The tubers are used as a cooked vegetable but in the United States, it’s rarely used for this purpose. The flowers are yellow rays on the outer edges and yellow, brown, or purplish disk flowers in the center. They are fairly low maintenance and great for adding a pop of color to your landscape.

These are just a few of the many great native plants you can consider. If you’d like to see a more extensive list, check out the native plants database from the Native Plant Society of New Jersey. All of the plants are listed by scientific name, common name, native status, family, category, and the National Wetland Indicator Status. This makes it easy to search for a specific plant or for types of plants.

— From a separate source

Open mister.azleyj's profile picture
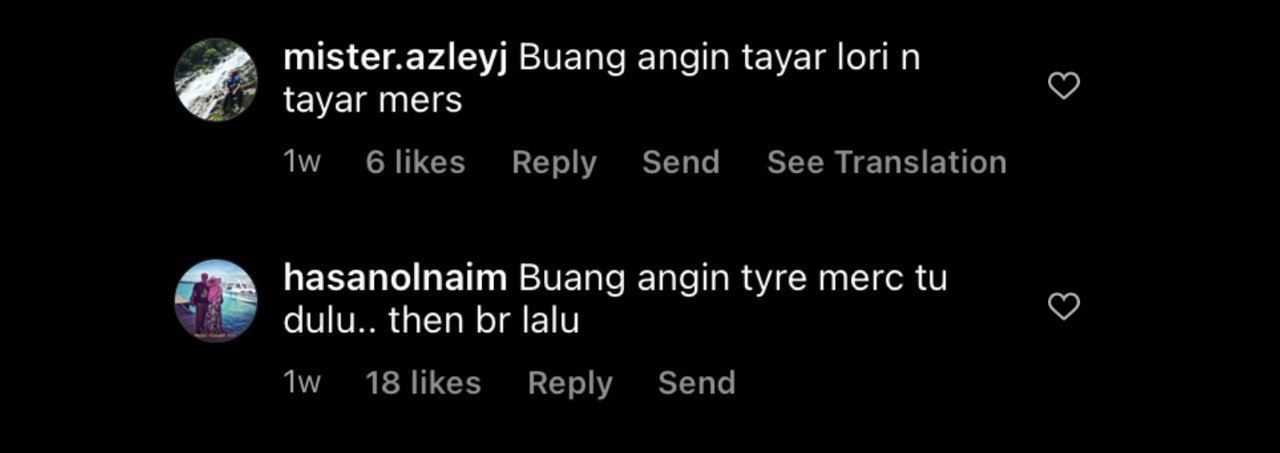[215, 80]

There are also articles and lists that help you find plants based on deep shade, wet places, those that attract butterflies, and much more.  

New Jersey native plants list FAQ

You may have a lot of questions about New Jersey natives beyond what we’ve covered here. There are many great resources in the area for you to delve deeper but here are a few commonly asked questions to help you get started on the right path.

Where can I buy New Jersey native plants?

There are many places across the Garden State to buy native plants. You can start with your local nurseries but be sure to choose ones that specialize in native plants. You can also check the Native Plant Society of New Jersey. They have many great resources for you. They even have a regular seed exchange and plant sale. Jersey Friendly Yards also have some resources of nurseries to buy native plants.

What plant is New Jersey known for?

The state flower of New Jersey is the common meadow violet (viola sororia), also known as the blue violet. The state is also known for many crops such as cabbage, asparagus, cucumbers, eggplant, collards, kale, herbs, lettuce, bell peppers, pumpkins, squash, sweet corn, and tomatoes.

What shrubs and trees are native to New Jersey?

Some shrubs and bushes that are native to New Jersey include the stiff dogwood, dwarf huckleberry, serviceberry, mountain laurel, and Eastern teaberry. Some native trees include the sugar maple, the Eastern red cedar, Eastern hemlock, PawPaw, and American holly.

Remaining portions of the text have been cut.